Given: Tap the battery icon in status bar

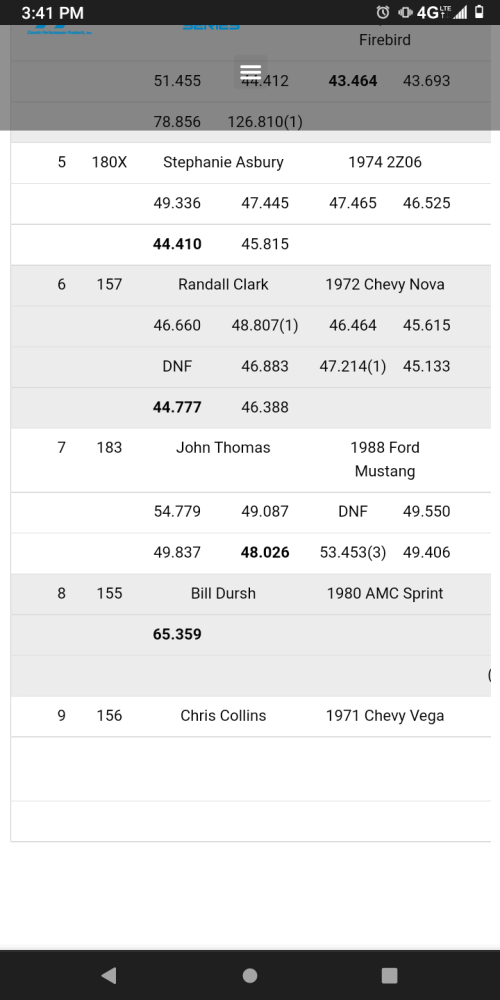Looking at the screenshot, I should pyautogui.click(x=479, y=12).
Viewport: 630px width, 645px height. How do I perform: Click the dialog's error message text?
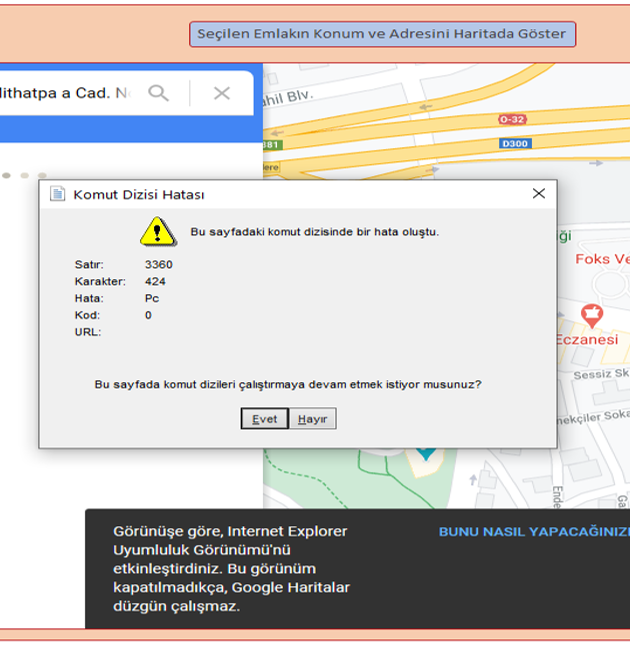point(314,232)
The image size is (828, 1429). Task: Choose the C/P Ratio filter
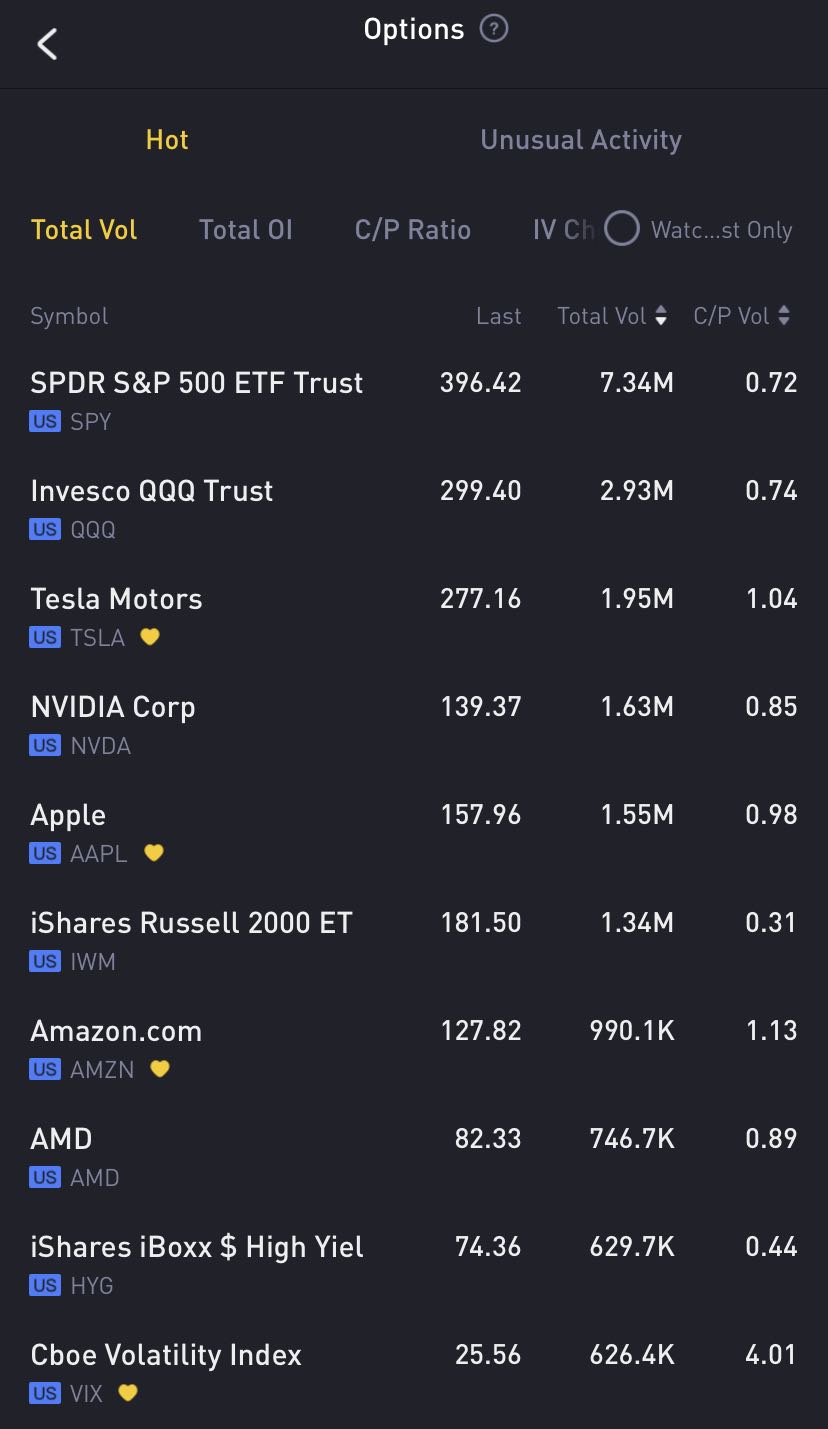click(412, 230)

--------------------

**About this exercise:** Take every line of the material and copy it exactly, leaving out the pictures.

**Completed task:**
Given: Tap the battery icon in status bar

Looking at the screenshot, I should pyautogui.click(x=479, y=12).
Viewport: 630px width, 645px height. How do I perform: Click the dialog's error message text?
point(314,232)
The image size is (828, 1429). Task: Choose the C/P Ratio filter
click(412, 230)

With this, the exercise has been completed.